Written request: Reproduce the material verbatim, starting with the line that contains "Where should I click to: Open" and going on through the line that contains "Looking at the screenshot, I should [365, 421].", both included.

Supplied entries:
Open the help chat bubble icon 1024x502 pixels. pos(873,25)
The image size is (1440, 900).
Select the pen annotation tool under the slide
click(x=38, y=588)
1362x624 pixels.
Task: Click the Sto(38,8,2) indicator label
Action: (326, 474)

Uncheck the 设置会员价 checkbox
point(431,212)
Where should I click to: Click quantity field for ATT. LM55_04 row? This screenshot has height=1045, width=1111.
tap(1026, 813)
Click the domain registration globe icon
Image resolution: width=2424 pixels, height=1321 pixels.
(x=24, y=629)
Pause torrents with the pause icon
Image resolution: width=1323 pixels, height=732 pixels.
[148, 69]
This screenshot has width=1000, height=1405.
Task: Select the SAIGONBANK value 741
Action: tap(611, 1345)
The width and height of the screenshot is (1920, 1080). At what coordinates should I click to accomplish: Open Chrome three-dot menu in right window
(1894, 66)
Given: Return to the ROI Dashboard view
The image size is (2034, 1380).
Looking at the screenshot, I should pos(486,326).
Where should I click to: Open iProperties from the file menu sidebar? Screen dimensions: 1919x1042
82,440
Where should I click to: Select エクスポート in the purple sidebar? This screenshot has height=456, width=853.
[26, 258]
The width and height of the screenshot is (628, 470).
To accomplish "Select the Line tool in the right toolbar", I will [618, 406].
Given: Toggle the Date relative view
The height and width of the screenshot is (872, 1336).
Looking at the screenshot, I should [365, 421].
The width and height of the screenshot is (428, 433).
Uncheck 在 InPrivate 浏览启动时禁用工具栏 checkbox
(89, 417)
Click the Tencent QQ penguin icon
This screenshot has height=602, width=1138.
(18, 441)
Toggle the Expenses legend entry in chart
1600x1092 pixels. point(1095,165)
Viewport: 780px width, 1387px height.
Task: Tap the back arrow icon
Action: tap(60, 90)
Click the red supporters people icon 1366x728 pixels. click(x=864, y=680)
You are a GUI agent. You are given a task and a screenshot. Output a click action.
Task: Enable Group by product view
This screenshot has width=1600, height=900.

Result:
Where should I click to: Open iProperties from the file menu sidebar? Screen dimensions: 1919x1042
82,440
Where should I click to: Select エクスポート in the purple sidebar? This screenshot has height=456, width=853.
[26, 258]
The width and height of the screenshot is (628, 470).
To accomplish "Select the Line tool in the right toolbar", I will [618, 406].
Given: Toggle the Date relative view
The height and width of the screenshot is (872, 1336).
Looking at the screenshot, I should [365, 421].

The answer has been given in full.